President Truman is re-elected in a stunning political upset.

1950--Jackson County's population is 541,035. 56,636 are African-Americans. The Kansas City metropolitan area's population is 814,357--that's Jackson and Clay counties in Missouri and Wyandotte and Johnson counties in Kansas.

Joseph Binaggio and Charles Gargotta die in gangland style killings.

1951---The rain falls for 40 days and the Great Flood in July inundates Armourdale and the West Bottoms again, affecting the packinghouse business directly. At least 5 people die. National Guard units take up positions to discourage looting. To better maintain order, Kansas City closes the taverns and package liquor stores. City crews, desperate to save the Municipal Air Terminal, dump junked cars onto the embattled levees to fight the surging water-and keep the airport dry. Many Kansas residents are left homeless and will be relocated to temporary homes in trailers located on the Old Homestead Golf Course. "Trailer City" will be occupied until Christmas of 1952.

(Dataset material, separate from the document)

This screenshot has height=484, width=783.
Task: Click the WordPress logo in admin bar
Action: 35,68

After the flood, the Health Department of Kansas City administers 111,711 vaccinations to prevent typhoid fever. No typhus outbreak occurs. A federal official compares the land to the bombed-out cities of Europe in World War II. A nonprofit collective called Disaster Corps Inc. is formed to donate man-hours and equipment for the cleanup. Remembering the test of the city’s mettle in 1900 when the Convention Hall burned down 3 months before the Democratic National Convention, city officials make a point of renovating the American Royal facilities for the show, which open on time in the fall. The country marvels at the collective Kansas City character. Illustrator Norman Rockwell paints “The Kansas City Spirit,” showing a worker rolling up his sleeves while holding a blueprint. Joyce Hall prints it on 20,000 brochures distributed across the county.

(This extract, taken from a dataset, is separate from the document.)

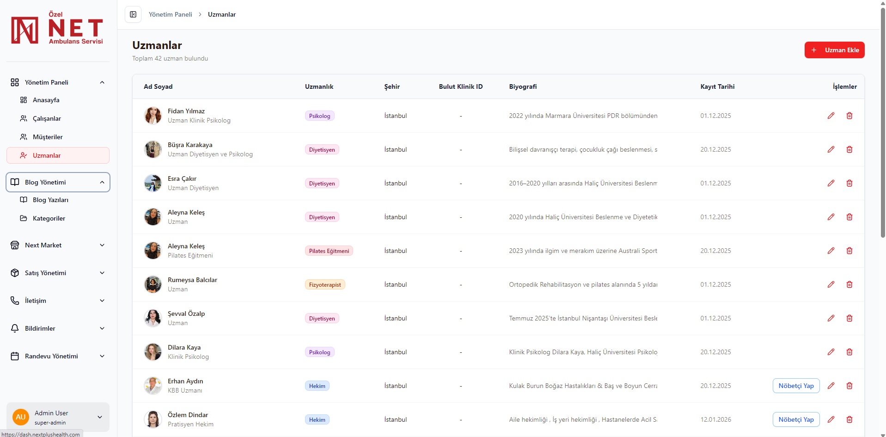Viewport: 886px width, 437px height.
Task: Go to Blog Yazıları page
Action: pos(50,200)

(Fang: Bet they wished they would have used the River Market bluffs fill-dirt to build levees back in 1925)

1957--- Kansas City's transit system stops using streetcars.

1970--- (KCMO) Population reaches 507,330. (Fang: high point for population in the city; KCMO loses nearly 50,000 residents in the next decade).

No major meat packing facilities exist in the Kansas City region.  (Fang: lots of people leave because of fresh meat shortages).   :lol:

1977---Brush Creek ravages the Country Club Plaza after a savage thunderstorm dumps torrents of water on Kansas City on September 12th. 24 die and property owners suffer $94 million in damages.

1981---Two 120-foot-long walkways above the lobby in the Hyatt Regency Hotel tear loose from their suspension rods, dumping 65 tons of concrete, metal, glass and spectators onto hundreds of people below during a dance on July 17th. 111 persons die, including 18 pairs of husbands and wives. Of the 200 injured, 3 will die weeks or months later, pushing the death toll to 114.

1985---The Kansas City Royals win the World Series.

1988---Kansas City is listed as the 20th most segregated city in the U.S.

1989---The last occupant moves out of Union Station. The mammoth building will sit, deteriorating, for years.

1995---An expanded Kansas City Zoo opens to the public. It is now the 10th largest zoo in the nation.
Last edited by FangKC on Fri Aug 03, 2007 12:50 am, edited 1 time in total.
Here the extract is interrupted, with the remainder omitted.